Quinoxaline‐Based Materials That Exhibit a Significant Passivation Effect and Lead to the Enhancement in the Power Conversion Efficiency of Perovskite Solar Cells

Abstract

The efficacy of three bifunctional organic materials, referred as quinoxaline‐based hole‐transporting materials (Qu‐HTMs) (quinoxaline‐based cyano [Qu‐CN], carboxylic acid [Qu‐COOH], and triphenylamine), is showcased in this study. These materials comprise a quinoxaline core, functionalized with carboxylic acid and nitrile as electron acceptors and triphenylamine as a donor. These Qu‐HTMs demonstrate excellent thermal stability and coplanarity, which facilitate a dense packing in an ordered arrangement.
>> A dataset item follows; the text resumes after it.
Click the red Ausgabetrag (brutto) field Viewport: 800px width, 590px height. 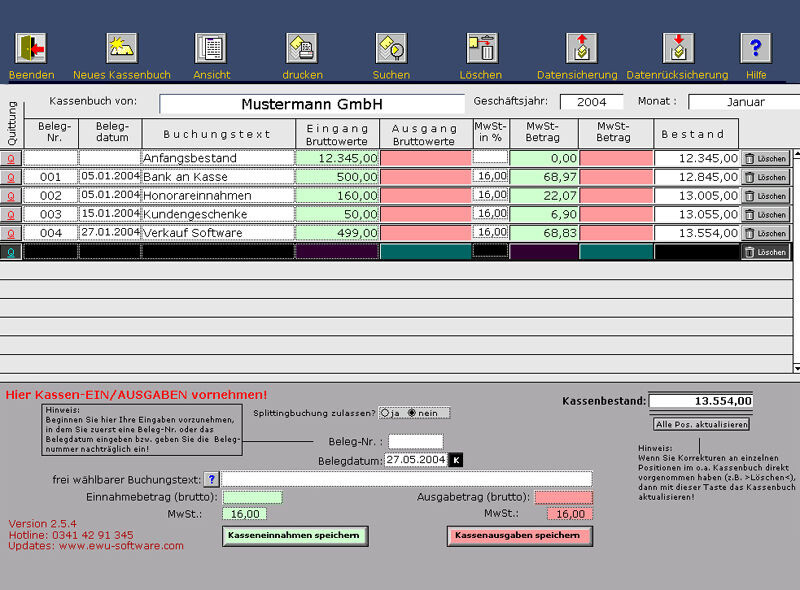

This can be attributed to the sulfur–sulfur interaction that promotes intermolecular attractions. In addition to passivating the coordination defects of Pb2+ in the perovskite layer, Qu‐HTMs also enhance the charge mobility, short‐circuit current density (Jsc), and open‐circuit voltage (Voc) of perovskite solar cells. The observations indicate that the annealing processes between the interface of Qu‐CN and perovskite, as well as Qu‐COOH and perovskite, lead to the formation of the α/δ phase on the surface of perovskite, which is advantageous for charge conduction. Using Qu‐CN as HTM and Qu‐COOH as a passivator in antisolvent showed the best performance, which exhibited a Jsc of 23.36 mA cm−2, a Voc of 1.09 V, and a fill factor of 0.802, corresponding to an overall conversion efficiency of 20.42% (cf. a control device 17.25% of 2,2′7,7′‐tetrakis(N,N′‐di‐p‐methoxyaniline)‐9,9′‐spirobifluorene). After 480 h operation, the device can maintain 70% of original efficiency.